» **WHAT THIS TASK INVOLVES**: Retype the records exactly, with nothing added or dropped.
══════════
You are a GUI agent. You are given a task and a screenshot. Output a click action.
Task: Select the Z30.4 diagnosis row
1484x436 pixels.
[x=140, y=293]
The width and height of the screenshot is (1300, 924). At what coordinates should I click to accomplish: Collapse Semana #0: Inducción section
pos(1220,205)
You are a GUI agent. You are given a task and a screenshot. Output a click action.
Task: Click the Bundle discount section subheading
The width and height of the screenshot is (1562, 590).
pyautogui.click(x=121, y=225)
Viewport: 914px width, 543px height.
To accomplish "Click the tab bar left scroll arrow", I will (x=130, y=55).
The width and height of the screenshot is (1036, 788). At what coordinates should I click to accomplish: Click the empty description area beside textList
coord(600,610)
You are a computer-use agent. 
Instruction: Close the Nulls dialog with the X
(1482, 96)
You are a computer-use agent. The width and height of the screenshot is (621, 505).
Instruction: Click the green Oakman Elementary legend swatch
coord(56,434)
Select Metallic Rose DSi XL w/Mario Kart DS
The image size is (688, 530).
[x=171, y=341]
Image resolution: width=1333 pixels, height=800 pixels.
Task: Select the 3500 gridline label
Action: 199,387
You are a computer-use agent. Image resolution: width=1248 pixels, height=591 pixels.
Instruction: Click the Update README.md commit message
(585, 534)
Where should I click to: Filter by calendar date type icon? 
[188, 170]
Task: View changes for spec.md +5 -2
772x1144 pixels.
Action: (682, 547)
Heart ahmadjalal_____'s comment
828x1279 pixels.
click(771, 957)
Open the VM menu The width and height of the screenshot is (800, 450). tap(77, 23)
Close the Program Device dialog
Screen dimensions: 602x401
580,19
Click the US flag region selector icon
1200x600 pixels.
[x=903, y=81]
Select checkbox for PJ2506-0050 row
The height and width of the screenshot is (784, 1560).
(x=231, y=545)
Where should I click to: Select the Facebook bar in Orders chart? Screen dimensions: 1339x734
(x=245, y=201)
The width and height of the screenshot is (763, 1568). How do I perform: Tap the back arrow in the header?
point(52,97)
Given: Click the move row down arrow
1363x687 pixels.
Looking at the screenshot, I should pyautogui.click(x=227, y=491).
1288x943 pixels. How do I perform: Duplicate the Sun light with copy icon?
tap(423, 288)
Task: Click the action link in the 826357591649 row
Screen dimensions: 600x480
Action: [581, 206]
══════════
» **WORKED SOLUTION**:
You are a GUI agent. You are given a task and a screenshot. Output a click action.
Task: Select the Z30.4 diagnosis row
1484x436 pixels.
[x=140, y=293]
The width and height of the screenshot is (1300, 924). At what coordinates should I click to accomplish: Collapse Semana #0: Inducción section
pos(1220,205)
You are a GUI agent. You are given a task and a screenshot. Output a click action.
Task: Click the Bundle discount section subheading
The width and height of the screenshot is (1562, 590).
pyautogui.click(x=121, y=225)
Viewport: 914px width, 543px height.
To accomplish "Click the tab bar left scroll arrow", I will (x=130, y=55).
The width and height of the screenshot is (1036, 788). At what coordinates should I click to accomplish: Click the empty description area beside textList
coord(600,610)
You are a computer-use agent. 
Instruction: Close the Nulls dialog with the X
(1482, 96)
You are a computer-use agent. The width and height of the screenshot is (621, 505).
Instruction: Click the green Oakman Elementary legend swatch
coord(56,434)
Select Metallic Rose DSi XL w/Mario Kart DS
The image size is (688, 530).
[x=171, y=341]
Image resolution: width=1333 pixels, height=800 pixels.
Task: Select the 3500 gridline label
Action: 199,387
You are a computer-use agent. Image resolution: width=1248 pixels, height=591 pixels.
Instruction: Click the Update README.md commit message
(585, 534)
Where should I click to: Filter by calendar date type icon? 
[188, 170]
Task: View changes for spec.md +5 -2
772x1144 pixels.
Action: (682, 547)
Heart ahmadjalal_____'s comment
828x1279 pixels.
click(771, 957)
Open the VM menu The width and height of the screenshot is (800, 450). tap(77, 23)
Close the Program Device dialog
Screen dimensions: 602x401
580,19
Click the US flag region selector icon
1200x600 pixels.
[x=903, y=81]
Select checkbox for PJ2506-0050 row
The height and width of the screenshot is (784, 1560).
(x=231, y=545)
Where should I click to: Select the Facebook bar in Orders chart? Screen dimensions: 1339x734
(x=245, y=201)
The width and height of the screenshot is (763, 1568). How do I perform: Tap the back arrow in the header?
point(52,97)
Given: Click the move row down arrow
1363x687 pixels.
Looking at the screenshot, I should pyautogui.click(x=227, y=491).
1288x943 pixels. How do I perform: Duplicate the Sun light with copy icon?
tap(423, 288)
Task: Click the action link in the 826357591649 row
Screen dimensions: 600x480
Action: [581, 206]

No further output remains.